Peacekeeping Budgets Equal Less than Two Days of Military Spending
Michael Renner
The approved budget for United Nations peacekeeping operations from July 2013 to June 2014 runs to $7.83 billion—$390 million higher than in the previous year.1 (See Figure 1.) This is the third-highest budget since the record $8.26 billion spent in 2009–10.2 Despite some relatively minor fluctuations in the last seven years, peacekeeping budgets are much more stable now than in the 1990s, when a rapid rise in spending was followed by an abrupt decline.
Since peacekeeping was invented in the years following World War II, the United Nations has spent a cumulative $124 billion on these missions—an amount that pales in comparison to even a single year of world military expenditures, which stood at $1,753 billion in 2012.3 The world’s armies could not operate for even two days on the current annual peacekeeping budget.

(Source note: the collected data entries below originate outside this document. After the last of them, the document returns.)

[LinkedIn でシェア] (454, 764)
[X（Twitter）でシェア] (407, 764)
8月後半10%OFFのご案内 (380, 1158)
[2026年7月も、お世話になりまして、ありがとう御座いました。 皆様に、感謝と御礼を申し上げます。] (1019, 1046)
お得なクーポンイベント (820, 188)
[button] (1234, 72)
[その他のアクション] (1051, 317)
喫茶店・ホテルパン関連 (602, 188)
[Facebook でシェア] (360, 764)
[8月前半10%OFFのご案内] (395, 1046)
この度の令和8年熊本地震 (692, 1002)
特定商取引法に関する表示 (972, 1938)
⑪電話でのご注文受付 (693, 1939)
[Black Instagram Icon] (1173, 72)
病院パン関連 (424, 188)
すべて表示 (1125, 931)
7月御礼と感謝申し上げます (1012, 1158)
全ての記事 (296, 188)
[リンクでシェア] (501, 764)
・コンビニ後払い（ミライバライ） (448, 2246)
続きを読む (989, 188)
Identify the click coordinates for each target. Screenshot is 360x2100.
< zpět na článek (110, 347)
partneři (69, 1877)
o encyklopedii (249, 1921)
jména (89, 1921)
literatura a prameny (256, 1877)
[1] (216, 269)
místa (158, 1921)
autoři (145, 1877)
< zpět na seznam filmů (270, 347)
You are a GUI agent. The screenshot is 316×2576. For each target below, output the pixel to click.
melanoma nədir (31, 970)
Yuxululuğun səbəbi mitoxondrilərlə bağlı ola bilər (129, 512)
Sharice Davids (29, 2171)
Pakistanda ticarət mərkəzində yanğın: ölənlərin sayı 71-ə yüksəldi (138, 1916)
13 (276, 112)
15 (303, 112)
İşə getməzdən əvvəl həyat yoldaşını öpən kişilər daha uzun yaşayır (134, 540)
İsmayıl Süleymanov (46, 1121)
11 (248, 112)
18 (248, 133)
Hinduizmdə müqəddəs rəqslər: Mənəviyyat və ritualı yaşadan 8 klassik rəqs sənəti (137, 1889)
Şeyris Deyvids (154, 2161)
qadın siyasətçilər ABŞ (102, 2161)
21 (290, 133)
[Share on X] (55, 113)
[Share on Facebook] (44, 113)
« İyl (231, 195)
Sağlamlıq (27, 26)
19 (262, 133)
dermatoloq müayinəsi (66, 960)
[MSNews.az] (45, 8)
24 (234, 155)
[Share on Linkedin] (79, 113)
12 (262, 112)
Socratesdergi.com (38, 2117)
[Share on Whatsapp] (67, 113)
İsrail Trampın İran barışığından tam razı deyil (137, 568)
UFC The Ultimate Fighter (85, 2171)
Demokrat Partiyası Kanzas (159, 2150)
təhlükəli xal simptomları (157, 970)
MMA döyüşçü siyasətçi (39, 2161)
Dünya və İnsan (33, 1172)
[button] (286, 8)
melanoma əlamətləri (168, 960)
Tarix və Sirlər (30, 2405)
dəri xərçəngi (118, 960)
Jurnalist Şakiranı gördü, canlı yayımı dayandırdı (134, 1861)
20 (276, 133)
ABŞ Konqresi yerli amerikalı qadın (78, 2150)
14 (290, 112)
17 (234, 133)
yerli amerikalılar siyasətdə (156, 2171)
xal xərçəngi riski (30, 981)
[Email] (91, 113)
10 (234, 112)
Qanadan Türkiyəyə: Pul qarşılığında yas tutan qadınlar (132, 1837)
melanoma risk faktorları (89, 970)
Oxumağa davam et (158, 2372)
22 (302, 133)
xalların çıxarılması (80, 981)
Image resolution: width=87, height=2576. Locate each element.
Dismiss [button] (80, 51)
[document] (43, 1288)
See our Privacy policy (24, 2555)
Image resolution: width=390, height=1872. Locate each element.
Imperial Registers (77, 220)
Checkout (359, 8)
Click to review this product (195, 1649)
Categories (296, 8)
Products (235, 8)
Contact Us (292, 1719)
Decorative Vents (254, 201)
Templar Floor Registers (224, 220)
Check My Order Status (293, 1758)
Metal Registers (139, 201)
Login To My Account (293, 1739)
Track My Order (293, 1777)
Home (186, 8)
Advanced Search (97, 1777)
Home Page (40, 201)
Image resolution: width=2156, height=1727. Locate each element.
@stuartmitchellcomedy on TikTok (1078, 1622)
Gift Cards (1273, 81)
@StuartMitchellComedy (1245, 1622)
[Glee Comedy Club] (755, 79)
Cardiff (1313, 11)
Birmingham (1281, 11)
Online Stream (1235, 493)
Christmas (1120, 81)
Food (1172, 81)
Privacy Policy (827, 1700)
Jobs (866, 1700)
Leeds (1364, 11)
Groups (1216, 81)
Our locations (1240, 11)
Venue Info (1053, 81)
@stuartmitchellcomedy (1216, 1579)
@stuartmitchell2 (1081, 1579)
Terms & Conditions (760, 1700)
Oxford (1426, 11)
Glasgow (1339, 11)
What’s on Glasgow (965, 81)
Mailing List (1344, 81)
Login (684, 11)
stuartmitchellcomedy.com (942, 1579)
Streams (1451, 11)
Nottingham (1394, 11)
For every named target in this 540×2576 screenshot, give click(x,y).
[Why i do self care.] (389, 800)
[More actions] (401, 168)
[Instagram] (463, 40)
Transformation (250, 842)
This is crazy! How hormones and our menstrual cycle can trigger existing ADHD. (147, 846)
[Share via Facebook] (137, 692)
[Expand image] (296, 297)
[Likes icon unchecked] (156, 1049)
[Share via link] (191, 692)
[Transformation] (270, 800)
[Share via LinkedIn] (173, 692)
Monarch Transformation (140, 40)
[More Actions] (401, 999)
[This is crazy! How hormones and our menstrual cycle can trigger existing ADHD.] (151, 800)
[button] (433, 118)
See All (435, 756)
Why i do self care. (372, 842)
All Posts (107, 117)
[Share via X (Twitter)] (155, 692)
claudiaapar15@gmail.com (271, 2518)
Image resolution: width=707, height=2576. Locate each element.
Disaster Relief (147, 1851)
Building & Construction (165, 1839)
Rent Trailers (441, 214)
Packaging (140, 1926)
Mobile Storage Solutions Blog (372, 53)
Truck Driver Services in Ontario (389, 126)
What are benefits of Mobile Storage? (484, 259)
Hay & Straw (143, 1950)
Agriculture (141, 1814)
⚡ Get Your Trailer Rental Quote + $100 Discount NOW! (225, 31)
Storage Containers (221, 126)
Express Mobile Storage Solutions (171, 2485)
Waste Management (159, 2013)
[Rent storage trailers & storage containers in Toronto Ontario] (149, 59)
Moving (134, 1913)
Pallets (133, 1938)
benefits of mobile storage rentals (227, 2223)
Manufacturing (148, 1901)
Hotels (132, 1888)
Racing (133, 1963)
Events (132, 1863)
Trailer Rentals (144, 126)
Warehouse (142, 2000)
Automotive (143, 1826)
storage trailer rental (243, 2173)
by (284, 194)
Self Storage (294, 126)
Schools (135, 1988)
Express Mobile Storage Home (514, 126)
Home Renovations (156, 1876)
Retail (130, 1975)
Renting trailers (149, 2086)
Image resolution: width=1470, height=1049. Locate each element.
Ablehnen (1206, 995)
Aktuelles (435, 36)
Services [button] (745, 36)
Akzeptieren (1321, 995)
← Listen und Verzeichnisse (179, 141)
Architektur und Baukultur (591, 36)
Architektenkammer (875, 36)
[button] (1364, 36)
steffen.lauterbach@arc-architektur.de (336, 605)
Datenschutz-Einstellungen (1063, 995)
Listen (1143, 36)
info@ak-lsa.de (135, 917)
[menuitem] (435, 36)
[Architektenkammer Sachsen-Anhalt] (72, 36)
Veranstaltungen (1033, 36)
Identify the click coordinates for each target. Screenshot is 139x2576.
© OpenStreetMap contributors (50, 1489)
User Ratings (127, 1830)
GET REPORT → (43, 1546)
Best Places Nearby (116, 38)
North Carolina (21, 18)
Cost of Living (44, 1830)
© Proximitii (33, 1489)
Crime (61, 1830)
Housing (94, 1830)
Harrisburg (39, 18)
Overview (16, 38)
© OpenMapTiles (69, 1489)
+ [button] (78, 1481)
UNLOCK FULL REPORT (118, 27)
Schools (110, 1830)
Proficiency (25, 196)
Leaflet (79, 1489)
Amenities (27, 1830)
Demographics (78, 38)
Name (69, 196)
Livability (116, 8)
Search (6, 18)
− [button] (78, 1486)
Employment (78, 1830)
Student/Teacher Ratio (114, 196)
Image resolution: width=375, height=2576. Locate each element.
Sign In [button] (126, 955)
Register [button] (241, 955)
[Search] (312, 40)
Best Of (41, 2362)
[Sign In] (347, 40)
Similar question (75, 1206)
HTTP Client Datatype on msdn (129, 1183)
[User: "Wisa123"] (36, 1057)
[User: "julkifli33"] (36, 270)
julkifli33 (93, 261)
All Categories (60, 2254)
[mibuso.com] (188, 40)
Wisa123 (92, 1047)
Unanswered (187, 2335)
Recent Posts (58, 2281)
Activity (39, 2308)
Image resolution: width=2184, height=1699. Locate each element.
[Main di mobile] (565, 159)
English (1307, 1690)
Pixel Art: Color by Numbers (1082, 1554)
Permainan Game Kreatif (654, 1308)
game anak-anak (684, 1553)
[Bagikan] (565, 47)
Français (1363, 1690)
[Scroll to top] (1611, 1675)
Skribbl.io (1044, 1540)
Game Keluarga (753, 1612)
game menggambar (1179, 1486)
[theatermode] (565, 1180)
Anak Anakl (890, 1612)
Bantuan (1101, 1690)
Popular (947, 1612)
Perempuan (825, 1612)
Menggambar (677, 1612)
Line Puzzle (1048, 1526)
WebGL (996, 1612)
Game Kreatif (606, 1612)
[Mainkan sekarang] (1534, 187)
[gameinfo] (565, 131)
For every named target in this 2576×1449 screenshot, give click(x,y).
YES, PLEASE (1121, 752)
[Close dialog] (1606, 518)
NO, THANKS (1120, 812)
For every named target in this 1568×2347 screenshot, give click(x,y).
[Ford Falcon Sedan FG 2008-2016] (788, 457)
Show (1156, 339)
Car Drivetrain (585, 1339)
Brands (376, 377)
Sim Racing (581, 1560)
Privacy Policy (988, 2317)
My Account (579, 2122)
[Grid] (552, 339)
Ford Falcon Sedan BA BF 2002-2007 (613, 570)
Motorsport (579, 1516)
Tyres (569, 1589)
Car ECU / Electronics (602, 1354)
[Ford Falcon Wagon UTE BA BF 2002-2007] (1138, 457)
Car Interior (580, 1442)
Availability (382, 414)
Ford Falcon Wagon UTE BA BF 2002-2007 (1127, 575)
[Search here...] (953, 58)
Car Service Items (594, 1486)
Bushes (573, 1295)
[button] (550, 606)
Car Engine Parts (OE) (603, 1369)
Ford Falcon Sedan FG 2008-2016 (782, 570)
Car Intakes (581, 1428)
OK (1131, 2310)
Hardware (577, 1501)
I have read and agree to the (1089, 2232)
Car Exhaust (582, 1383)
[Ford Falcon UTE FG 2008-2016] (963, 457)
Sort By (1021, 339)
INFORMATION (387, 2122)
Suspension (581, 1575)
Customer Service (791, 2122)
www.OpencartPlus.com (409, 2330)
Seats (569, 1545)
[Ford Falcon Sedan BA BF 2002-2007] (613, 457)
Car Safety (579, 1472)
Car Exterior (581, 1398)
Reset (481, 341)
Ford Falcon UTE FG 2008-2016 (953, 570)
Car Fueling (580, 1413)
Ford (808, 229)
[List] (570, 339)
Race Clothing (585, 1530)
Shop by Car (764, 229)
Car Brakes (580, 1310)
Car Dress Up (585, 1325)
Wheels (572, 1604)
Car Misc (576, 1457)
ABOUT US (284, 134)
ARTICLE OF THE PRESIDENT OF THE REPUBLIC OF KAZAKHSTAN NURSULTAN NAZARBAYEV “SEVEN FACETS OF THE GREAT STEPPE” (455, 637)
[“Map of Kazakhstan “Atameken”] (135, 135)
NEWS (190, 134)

Compared with the early days of peacekeeping—when missions were largely limited to monitoring and maintaining peace along well-defined ceasefire lines—today’s missions are highly complex. Some attempt peace enforcement (suppressing the use of violence by combatants), and some are charged with disarming and reintegrating former fighters. Others involve a broad array of civilian tasks, such as assistance in elections and other political processes, institution building, reform of judicial systems, and training for police forces, as well as other steps to foster and consolidate peace.